Problems to solve:
1. Can you reproduce the passage on Ontario hospital CEO pay between "Why not do the" and "private sector compensation?", inclusive, changing "Nova Scotia" to "New Brunswick"?
2. What comes next in the passage on Ontario hospital CEO pay? Continue it from its last sentence.

Quoted passage:
* * *
Ontario Premier Dalton McGuinty is proposing legislation — delightfully entitled the “Excellent Care for All” bill — to connect the salaries and bonuses of provincial hospital chief executive officers with their on-the-job performance.
We’re not simply talking about how well the CEOs manage to shave operating room costs or slash vital support jobs to meet too-small budgets, but what they do to improve the quality of patient care. Has the hospital reduced the rates of infection among patients from one year to the next, for example? Has it reduced the number of patients who are discharged, only to be re-admitted? And what about the number of medical errors? Up? Down? As patient care goes, so goes executive compensation.
McGuinty thinks this is such a good idea he’s considering applying it to the CEOs of every Ontario crown corporation and agency.
Why not do the same in Nova Scotia? And why stop with the public sector? What if we applied more than just bottom-line calculations to private sector compensation?
* * *
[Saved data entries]

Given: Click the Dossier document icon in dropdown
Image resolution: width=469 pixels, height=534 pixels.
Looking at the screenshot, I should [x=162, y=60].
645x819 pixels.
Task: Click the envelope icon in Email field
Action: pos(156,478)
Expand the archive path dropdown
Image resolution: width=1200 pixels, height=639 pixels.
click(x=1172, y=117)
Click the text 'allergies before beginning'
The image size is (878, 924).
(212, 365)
* * *
Answers below:
1.
Why not do the same in New Brunswick? And why stop with the public sector? What if we applied more than just bottom-line calculations to private sector compensation?

2.
Last month, Emera, which owns our electrical power utility, announced its CEO, Chris Huskilson, had earned more than twice as much in bonuses and stock options — a nudge more than $1.5 million — as he took home in salary, which in 2009 amounted to a paltry $649,038.
Rob Bennett, the president of Emera’s Nova Scotia Power subsidiary, received more than twice his $336,692 salary in benefits.
The company’s management circular attributed the executives’ good fortune — both men did even better in 2009 than in 2008 — to Emera’s showing in the stock market.
But what if those bonuses had been based on other factors? Customer satisfaction, for example? Electricity rate increases not requested? How about the number of times power outages were not blamed on salty fog? Better, the number of outages that didn’t happen, or the speed with which power was restored when they did?
Those are all also signs — perhaps more telling in the long term — of a well-run company. Why not recognize them when doling out bonuses?
Or how about Eastlink, one of the companies that received federal and provincial funding but failed to meet its deadline — “the project completion date has moved,” in corporate-speak — to supply broadband Internet service to all rural Nova Scotians? Why not reduce its CEO’s compensation package for each day it fails to complete? In 2010, that’s 126 days … and counting.
Dalton McGuinty is on to something here. There are other important measuring sticks for success beyond the bottom line. Time to factor them in, too.
– Stephen Kimber, the Rogers Communications Chair in Journalism at the University of Kings College, is the author of eight books.